Topic: Social Media Distracts My Heart

 

Suggested Approach: Choose 1 thing from each of the three boxes

OR Choose 1 from media or Reflection + 1 from Scripture 

Media Excursions    (Watch/read/listen and be ready to discuss Q's)

Still Image/Photograph

  •  Art Installation: Dismaland (Bansky) What do you think the message of this art object? Describe a time you used an electronic device to ignore something or someone.  What do you wish you could "do over"?

Video Clip

  • Thirst (Keith Rivers) Does it ever seem like Social Media promises more than it can deliver? What thirsts does it meet? When has it felt like the experience of the man in the short film?

Song

  • Priceless (For King and Country) How do you use social media to either create your image or to distract yourself and others from what you perceive as your flaws? What might cause you to turn to social media instead of God when you are unsure of your identity?

Article 

  • Social Media Heart Check (Kim Cash Tate) Evaluate yourself in these 4 areas.  Where are you doing well? Where can you grow?

  • Blog: Timehop Helps Me See God’s Providence (Bronwyn Lea) Social media can distract you or it might be able to help you focus.  What do you think of this author's experience with social media? What ideas does it give you for relating to social media in a spiritually enriching way? 

  • Christians and Social Media: Your Spiritual Disciplines are on Display (Laura Thigpen) Do you find, as the author does, that at times you are allowing Social Media to be your “nutrient supply” for your convictions?  Look over the disciplines the article suggests in it’s place.  What stands out to you from this section that you want to focus on more than you are

Reflection Options  

Journal  (Reflect on one or more of these questions)

  • Do you multitask while you are using social media? What is the effect of that on your life (good and bad)? Have you ever found yourself multitasking while spending time with God? What do you think about that?

  • On a scale of 1 (easy) to 10 (super hard), how difficult is it for you to put aside your phone/tablet to be silent and undistracted before God? To listen to a friend? To engage with a spouse, another family member or at a family event?  What do your answers tell you about yourself or your struggle in this area?

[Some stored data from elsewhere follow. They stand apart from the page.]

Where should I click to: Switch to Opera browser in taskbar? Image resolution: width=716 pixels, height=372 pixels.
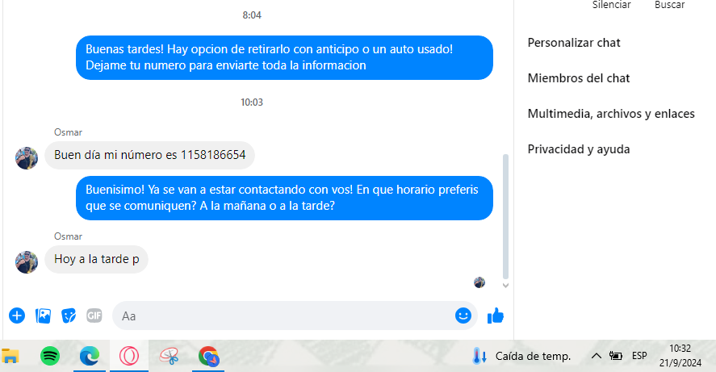click(129, 356)
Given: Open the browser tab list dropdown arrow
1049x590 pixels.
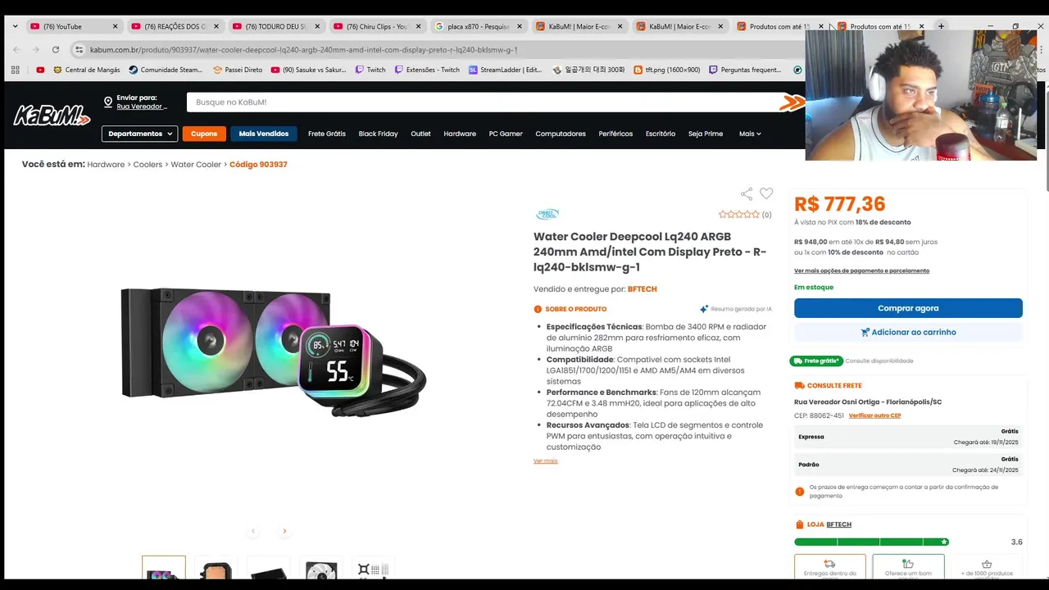Looking at the screenshot, I should pos(15,26).
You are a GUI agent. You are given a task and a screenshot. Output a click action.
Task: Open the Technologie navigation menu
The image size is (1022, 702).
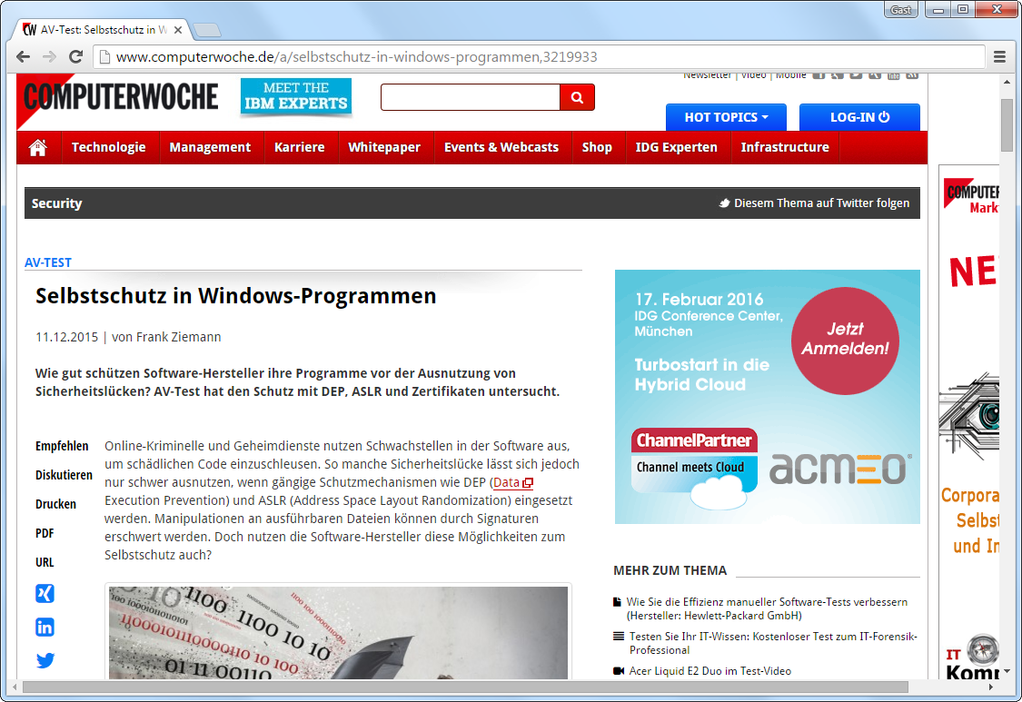click(x=109, y=147)
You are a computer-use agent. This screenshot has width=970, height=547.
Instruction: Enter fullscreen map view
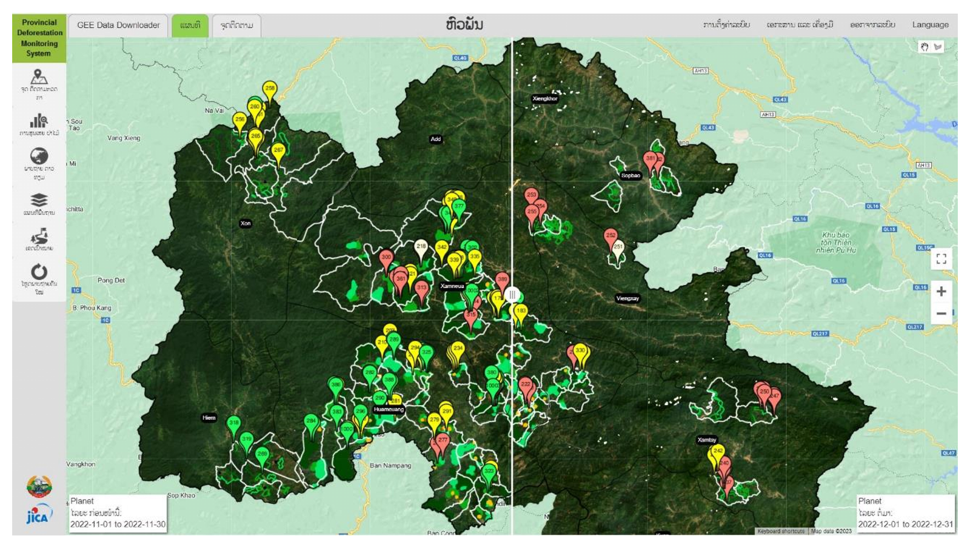click(x=941, y=259)
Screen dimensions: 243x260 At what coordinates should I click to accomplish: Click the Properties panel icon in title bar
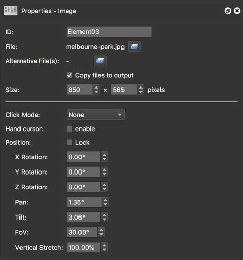pos(11,11)
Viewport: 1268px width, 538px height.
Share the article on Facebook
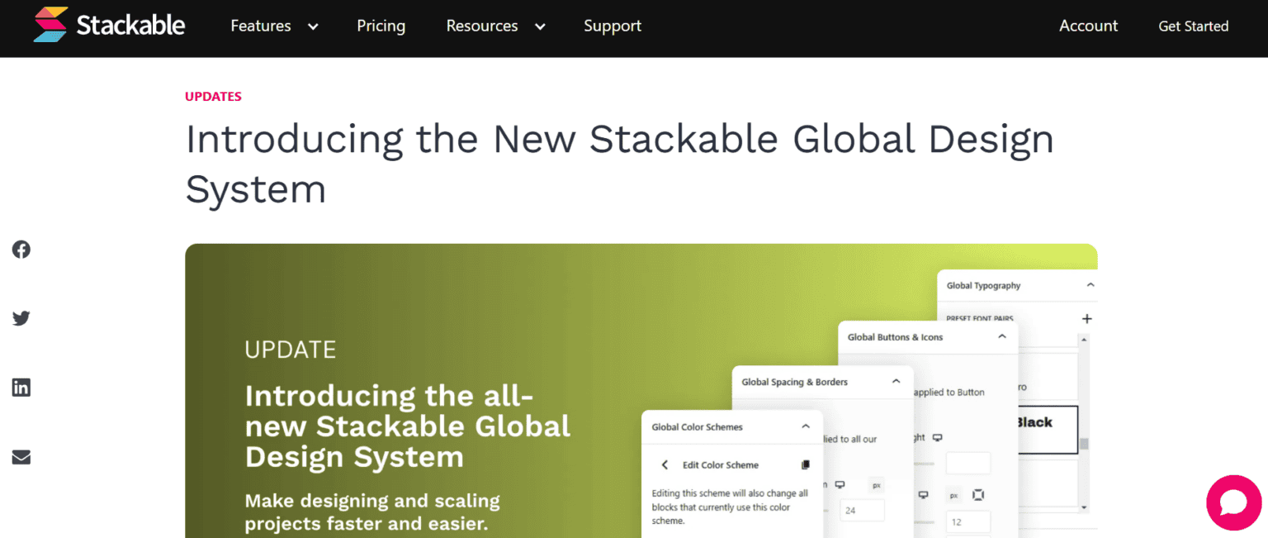[21, 249]
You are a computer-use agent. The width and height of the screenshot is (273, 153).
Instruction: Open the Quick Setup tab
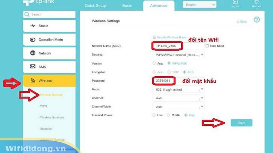tap(95, 6)
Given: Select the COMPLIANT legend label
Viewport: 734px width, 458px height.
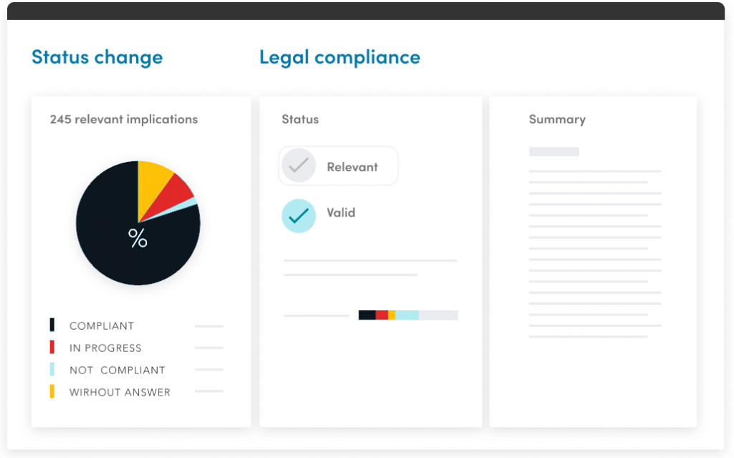Looking at the screenshot, I should 102,326.
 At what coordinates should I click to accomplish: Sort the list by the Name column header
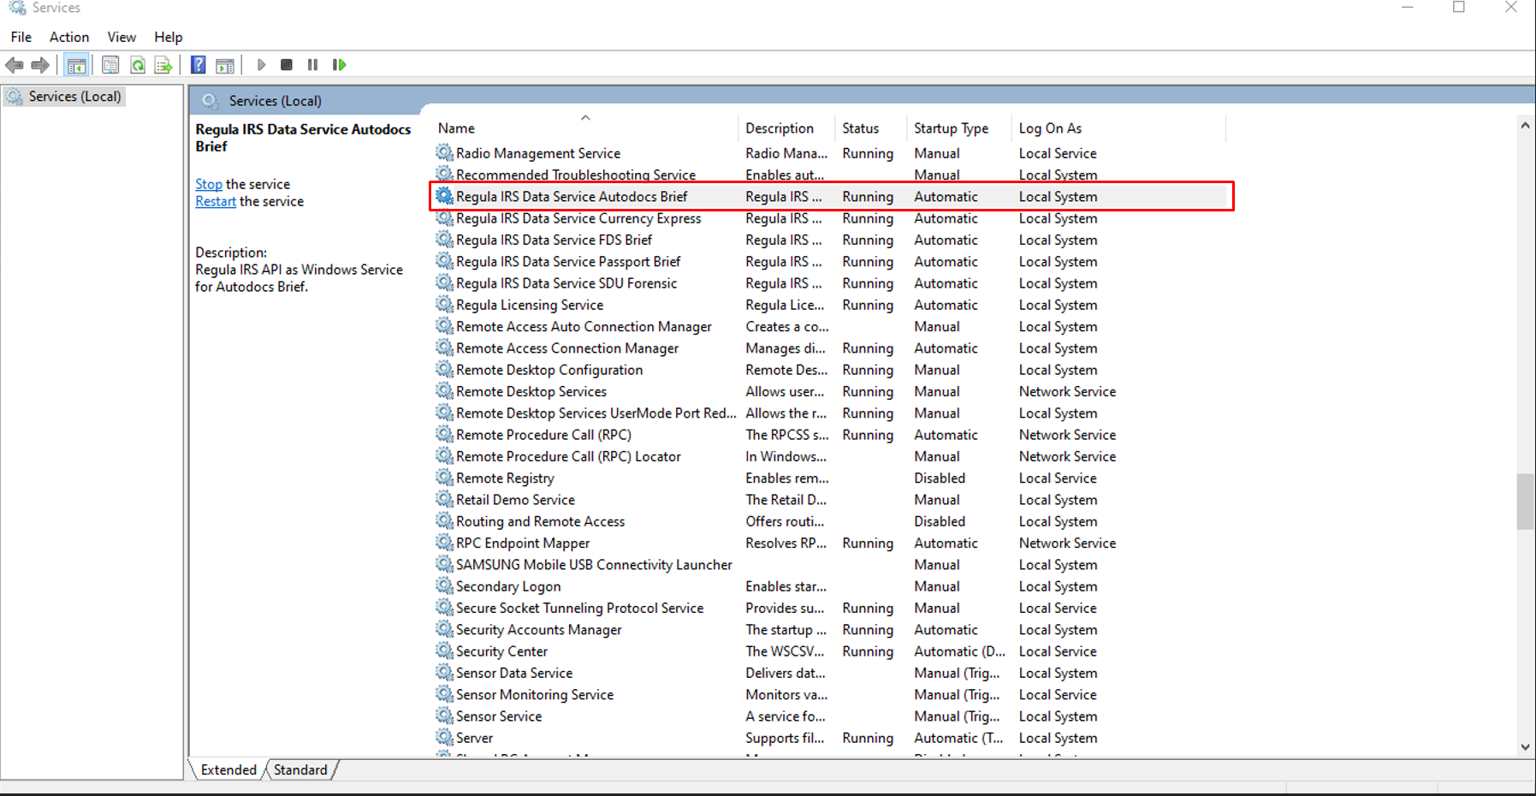[x=456, y=128]
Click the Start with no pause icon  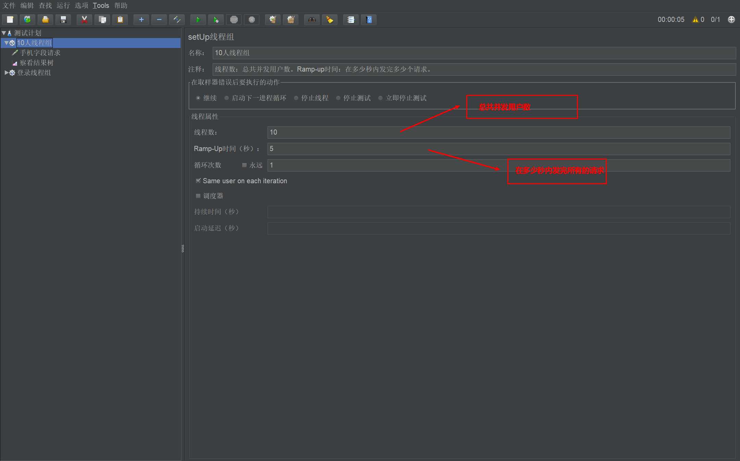216,20
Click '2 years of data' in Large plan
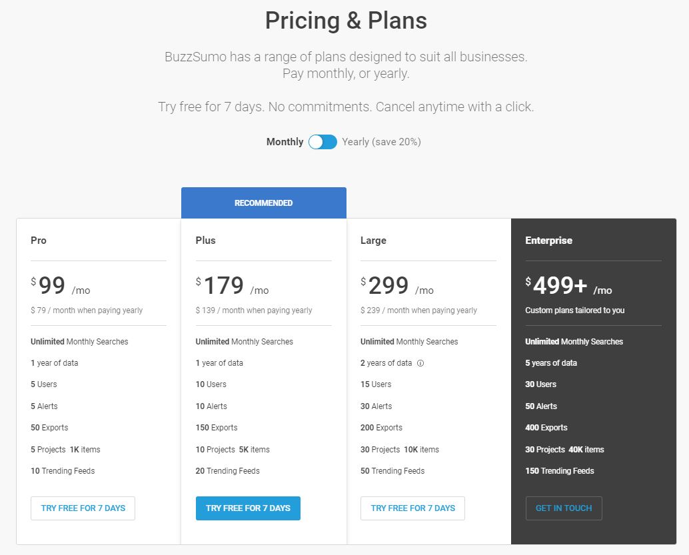The width and height of the screenshot is (689, 555). (x=386, y=363)
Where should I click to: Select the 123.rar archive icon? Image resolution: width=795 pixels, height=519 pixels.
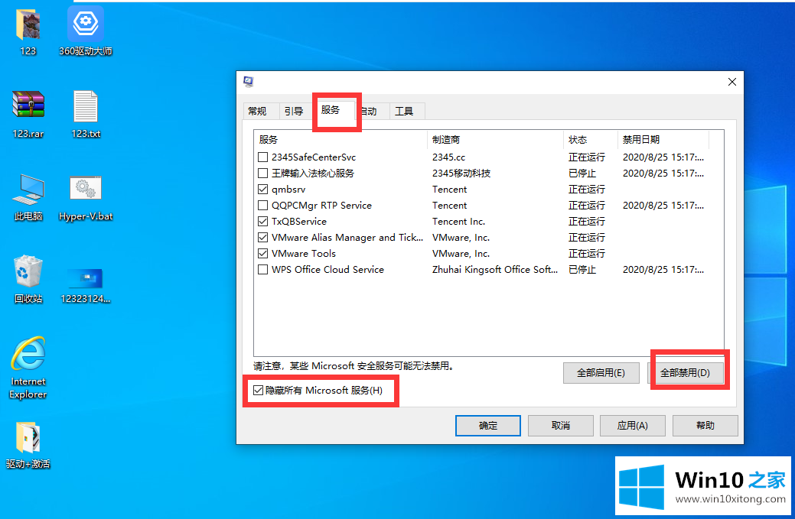click(x=28, y=105)
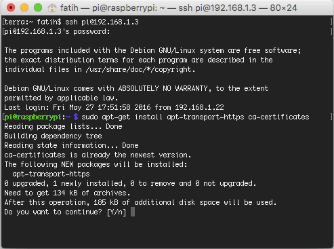The width and height of the screenshot is (334, 249).
Task: Click the right bracket mark beside sudo command
Action: tap(331, 117)
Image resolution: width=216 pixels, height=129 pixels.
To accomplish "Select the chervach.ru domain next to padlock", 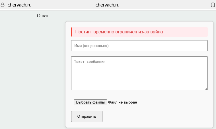I will tap(20, 5).
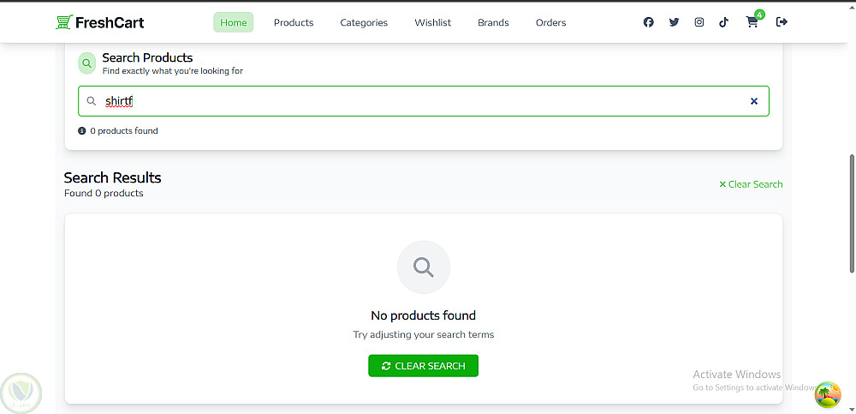Open the TikTok social link icon
The height and width of the screenshot is (414, 856).
click(x=724, y=22)
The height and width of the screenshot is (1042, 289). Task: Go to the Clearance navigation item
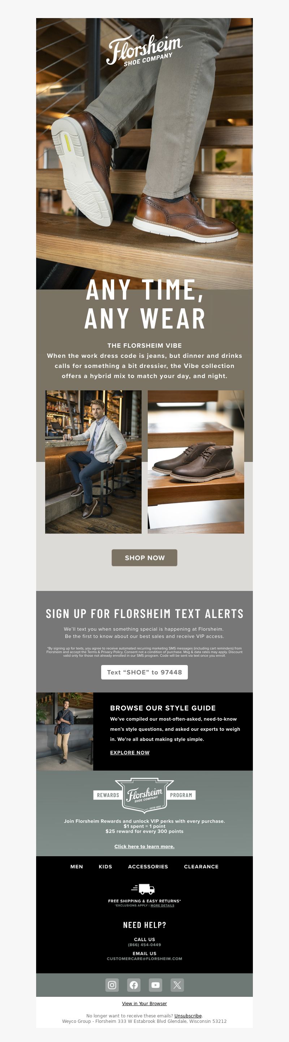[201, 866]
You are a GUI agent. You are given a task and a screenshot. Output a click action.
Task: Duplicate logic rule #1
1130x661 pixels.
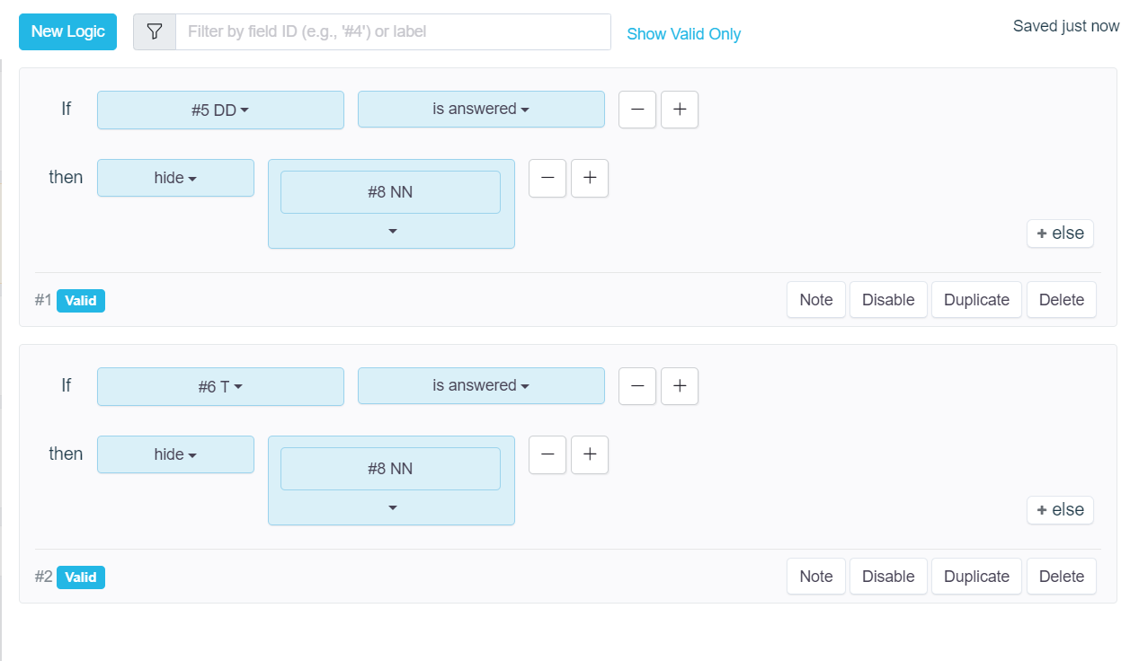(x=976, y=300)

  • Philip Ryken said, “To identify your own idols, ask questions like these: What things take the place of God in my life? Where do I find my significance and my confidence? What things make me really angry? Anger usually erupts when an idol gets knocked off the shelf.” Analyze what you feel when you have lost access to the internet or cannot check your social media sites.  How close are you to idolatry? What steps can you take to change?

Quote Interaction (Interact by agreeing, disagreeing or otherwise engaging with the quote/quotes)

  • I know not what other’s experiences may be, but if I have found anything of God, or of his grace, I may thank a wood, a wildernesse, a desert, a solitary place for its accommodation. (St. Ambrose)

  • Like an ignorant child who wants to go on making mud pies in a slum because he cannot imagine what is meant by a holiday at the sea. We are far too easily pleased. (C.S. Lewis)

  • I fear that the cross, without ever being disowned, is constantly in danger of being dismissed from the central place it must enjoy, by relatively peripheral insights that take on far too much weight. Whenever the periphery is in danger of displacing the center, we are not far removed for idolatry.  (D.A. Carson)

  • Anytime we long for something apart from God, fear something more than God, or trust in something other than God to make us happy, fulfilled, or secure, we worship a false god. It is important to emphasize the fact that idols can arise from good desires as well as wicked desires.  It is often not what we want that is the problem, but that we want it too much. (Ken Sande)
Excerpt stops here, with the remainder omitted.